----- Source material
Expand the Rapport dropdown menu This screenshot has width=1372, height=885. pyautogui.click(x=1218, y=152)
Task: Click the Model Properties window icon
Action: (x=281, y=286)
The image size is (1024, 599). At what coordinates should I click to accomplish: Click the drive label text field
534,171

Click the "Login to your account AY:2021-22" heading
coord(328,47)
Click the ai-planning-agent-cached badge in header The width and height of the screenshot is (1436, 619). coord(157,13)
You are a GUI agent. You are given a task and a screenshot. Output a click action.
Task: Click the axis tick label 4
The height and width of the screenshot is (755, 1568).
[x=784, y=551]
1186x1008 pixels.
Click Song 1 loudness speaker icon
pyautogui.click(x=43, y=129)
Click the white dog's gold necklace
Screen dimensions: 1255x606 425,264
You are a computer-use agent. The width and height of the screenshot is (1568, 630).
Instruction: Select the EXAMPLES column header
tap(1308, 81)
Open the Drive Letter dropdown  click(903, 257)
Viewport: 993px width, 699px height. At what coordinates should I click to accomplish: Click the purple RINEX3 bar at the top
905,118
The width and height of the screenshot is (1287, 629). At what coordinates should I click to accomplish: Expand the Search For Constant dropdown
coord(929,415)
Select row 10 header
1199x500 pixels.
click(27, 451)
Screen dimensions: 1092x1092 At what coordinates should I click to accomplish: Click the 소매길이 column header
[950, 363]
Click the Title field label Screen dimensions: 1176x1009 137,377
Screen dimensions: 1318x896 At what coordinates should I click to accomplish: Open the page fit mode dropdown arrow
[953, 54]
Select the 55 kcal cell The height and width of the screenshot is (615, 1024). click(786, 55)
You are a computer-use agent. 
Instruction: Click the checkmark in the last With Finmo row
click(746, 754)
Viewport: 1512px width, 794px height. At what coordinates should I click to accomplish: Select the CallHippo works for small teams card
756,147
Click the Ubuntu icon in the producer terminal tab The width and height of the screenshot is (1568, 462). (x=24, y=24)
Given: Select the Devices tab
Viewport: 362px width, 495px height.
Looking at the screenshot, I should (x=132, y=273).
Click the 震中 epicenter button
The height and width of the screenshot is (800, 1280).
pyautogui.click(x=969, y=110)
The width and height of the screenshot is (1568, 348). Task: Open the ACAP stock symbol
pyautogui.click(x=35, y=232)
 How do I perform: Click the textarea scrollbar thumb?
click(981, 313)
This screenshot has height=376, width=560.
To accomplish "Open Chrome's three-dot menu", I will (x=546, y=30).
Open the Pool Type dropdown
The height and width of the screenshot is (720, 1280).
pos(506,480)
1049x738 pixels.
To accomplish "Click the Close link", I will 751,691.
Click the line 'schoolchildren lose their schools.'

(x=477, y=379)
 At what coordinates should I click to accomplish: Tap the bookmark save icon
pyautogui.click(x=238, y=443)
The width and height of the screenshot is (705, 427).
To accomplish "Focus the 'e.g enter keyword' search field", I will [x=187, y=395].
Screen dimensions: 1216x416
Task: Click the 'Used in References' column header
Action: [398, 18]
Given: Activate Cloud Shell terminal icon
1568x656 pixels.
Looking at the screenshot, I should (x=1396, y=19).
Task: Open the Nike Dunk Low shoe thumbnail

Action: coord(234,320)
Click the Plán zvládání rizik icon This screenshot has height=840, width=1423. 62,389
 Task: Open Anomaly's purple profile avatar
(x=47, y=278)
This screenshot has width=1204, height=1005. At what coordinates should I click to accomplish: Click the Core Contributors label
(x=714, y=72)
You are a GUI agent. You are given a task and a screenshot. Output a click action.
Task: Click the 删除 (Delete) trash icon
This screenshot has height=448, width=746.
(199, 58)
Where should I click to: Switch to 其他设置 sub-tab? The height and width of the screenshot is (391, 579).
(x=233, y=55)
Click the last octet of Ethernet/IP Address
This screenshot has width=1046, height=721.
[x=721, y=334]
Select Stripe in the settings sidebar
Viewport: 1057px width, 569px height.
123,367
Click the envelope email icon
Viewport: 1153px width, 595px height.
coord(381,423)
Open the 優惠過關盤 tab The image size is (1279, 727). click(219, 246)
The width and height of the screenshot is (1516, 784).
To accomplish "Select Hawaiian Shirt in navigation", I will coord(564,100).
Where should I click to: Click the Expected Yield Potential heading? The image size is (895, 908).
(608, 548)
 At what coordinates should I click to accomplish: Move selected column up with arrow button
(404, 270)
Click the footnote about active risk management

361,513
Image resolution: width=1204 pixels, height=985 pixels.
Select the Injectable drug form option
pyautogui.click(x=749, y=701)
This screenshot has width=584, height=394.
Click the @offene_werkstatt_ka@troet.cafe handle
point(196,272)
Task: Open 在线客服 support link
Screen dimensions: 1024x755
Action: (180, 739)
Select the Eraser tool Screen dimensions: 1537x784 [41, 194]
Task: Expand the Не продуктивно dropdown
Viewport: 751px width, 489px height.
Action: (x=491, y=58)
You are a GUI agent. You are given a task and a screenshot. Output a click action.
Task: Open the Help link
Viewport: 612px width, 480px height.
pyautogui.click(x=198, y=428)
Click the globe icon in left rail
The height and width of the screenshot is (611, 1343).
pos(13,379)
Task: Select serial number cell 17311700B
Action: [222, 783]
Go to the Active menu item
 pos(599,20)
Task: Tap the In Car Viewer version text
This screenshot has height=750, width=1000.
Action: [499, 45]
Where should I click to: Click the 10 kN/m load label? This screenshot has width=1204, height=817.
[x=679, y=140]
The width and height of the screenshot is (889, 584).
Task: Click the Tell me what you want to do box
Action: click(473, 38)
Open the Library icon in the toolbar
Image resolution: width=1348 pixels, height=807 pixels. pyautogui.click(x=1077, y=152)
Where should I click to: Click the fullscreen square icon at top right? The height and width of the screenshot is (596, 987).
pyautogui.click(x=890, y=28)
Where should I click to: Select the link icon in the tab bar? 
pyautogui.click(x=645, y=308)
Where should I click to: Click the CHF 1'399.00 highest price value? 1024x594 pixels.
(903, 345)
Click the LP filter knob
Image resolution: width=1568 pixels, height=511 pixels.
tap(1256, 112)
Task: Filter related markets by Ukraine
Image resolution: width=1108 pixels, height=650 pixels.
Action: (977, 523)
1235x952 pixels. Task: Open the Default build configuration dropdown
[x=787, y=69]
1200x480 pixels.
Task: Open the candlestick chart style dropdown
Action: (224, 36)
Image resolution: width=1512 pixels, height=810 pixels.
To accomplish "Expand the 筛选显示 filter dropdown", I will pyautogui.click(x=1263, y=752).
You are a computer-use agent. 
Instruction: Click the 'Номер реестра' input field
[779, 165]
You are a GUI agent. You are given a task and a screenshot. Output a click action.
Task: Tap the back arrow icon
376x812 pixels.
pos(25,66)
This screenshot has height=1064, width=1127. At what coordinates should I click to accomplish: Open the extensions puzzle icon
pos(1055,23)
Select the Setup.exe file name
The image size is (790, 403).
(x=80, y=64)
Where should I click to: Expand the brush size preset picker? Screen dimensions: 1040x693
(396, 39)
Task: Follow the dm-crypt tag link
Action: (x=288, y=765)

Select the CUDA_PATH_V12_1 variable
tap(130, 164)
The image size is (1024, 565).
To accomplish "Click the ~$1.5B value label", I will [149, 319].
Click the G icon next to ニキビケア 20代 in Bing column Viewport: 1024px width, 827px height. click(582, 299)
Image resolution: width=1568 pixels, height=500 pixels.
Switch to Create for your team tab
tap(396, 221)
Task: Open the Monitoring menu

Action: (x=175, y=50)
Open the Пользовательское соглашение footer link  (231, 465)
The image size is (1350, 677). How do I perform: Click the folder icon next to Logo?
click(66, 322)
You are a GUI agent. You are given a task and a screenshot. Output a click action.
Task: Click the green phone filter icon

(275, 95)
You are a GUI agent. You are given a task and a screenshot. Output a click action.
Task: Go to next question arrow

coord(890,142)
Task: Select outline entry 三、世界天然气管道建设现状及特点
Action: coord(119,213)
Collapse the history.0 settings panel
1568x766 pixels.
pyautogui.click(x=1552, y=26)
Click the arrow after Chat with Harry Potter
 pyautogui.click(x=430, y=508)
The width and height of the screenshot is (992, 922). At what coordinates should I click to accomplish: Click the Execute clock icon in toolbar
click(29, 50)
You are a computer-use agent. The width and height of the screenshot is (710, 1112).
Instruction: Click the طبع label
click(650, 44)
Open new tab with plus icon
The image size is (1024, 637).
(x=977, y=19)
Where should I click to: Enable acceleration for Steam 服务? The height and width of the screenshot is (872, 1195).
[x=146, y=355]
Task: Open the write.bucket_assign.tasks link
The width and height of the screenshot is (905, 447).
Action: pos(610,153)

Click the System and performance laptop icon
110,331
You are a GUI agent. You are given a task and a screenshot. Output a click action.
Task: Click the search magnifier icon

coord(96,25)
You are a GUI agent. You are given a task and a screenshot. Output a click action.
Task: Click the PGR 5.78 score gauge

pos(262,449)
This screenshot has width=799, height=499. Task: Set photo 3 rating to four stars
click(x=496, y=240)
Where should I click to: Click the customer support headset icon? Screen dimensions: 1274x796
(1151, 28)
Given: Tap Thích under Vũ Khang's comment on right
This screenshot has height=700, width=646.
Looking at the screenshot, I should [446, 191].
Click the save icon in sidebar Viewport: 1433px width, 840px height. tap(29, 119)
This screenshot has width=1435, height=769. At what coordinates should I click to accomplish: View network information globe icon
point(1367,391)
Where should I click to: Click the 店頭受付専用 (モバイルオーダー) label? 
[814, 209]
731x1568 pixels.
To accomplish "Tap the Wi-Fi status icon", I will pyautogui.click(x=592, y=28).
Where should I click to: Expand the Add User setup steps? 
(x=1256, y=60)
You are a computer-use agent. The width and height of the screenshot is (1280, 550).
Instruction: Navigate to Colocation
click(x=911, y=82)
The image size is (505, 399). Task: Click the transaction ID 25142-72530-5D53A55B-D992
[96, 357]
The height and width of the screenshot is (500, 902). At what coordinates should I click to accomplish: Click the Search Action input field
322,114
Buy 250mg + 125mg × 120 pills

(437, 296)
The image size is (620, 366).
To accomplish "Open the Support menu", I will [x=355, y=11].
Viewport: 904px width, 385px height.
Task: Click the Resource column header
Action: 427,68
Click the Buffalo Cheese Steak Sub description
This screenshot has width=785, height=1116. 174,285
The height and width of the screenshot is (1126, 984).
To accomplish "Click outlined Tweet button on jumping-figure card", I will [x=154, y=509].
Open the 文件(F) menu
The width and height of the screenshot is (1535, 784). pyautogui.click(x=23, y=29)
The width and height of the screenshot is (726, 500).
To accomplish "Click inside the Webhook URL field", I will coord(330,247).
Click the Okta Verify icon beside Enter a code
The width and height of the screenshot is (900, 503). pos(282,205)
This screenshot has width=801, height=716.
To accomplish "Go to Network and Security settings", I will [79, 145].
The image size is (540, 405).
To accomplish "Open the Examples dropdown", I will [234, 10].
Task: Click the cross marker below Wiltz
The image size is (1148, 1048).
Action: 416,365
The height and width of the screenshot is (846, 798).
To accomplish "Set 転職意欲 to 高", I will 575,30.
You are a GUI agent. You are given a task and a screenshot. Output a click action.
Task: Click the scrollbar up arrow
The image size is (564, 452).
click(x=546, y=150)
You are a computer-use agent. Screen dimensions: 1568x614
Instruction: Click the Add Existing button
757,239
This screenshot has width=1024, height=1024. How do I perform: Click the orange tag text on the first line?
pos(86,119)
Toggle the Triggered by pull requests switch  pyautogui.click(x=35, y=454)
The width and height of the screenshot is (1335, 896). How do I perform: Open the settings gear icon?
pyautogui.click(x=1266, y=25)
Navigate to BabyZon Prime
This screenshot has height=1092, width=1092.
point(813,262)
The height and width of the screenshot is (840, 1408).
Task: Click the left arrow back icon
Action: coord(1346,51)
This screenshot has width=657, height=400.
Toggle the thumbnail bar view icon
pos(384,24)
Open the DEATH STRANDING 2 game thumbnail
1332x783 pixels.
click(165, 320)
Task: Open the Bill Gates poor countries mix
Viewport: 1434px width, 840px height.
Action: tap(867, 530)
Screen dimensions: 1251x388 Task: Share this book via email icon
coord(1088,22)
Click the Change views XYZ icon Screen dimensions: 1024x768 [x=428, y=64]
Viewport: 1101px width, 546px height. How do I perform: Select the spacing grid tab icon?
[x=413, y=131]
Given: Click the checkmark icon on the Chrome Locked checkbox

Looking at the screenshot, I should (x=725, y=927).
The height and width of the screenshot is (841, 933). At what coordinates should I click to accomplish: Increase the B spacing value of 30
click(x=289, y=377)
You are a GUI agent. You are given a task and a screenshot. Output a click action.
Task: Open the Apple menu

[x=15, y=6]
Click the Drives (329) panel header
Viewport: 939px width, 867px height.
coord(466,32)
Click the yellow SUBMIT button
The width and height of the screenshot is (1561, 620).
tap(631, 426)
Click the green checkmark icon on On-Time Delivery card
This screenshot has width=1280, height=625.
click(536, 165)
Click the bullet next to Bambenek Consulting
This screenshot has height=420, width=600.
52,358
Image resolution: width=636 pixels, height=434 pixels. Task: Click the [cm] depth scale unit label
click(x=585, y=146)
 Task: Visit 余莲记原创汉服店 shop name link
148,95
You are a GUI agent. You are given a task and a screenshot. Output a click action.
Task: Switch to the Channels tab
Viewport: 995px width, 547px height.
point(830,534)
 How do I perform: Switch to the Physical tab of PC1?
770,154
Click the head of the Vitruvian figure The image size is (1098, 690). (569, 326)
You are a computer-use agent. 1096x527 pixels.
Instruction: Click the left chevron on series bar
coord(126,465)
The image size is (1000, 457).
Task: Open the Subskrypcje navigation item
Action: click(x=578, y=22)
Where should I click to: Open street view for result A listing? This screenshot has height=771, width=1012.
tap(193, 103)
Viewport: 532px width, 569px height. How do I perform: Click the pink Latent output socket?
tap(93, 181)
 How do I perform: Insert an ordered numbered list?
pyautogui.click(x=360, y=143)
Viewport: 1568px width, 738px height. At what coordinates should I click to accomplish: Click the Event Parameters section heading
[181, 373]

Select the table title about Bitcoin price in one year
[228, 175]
----------
From the data above, copy every line where "figure" appears.

Solution to the exercise:
To accomplish "Click outlined Tweet button on jumping-figure card", I will [x=154, y=509].
Click the head of the Vitruvian figure The image size is (1098, 690). (569, 326)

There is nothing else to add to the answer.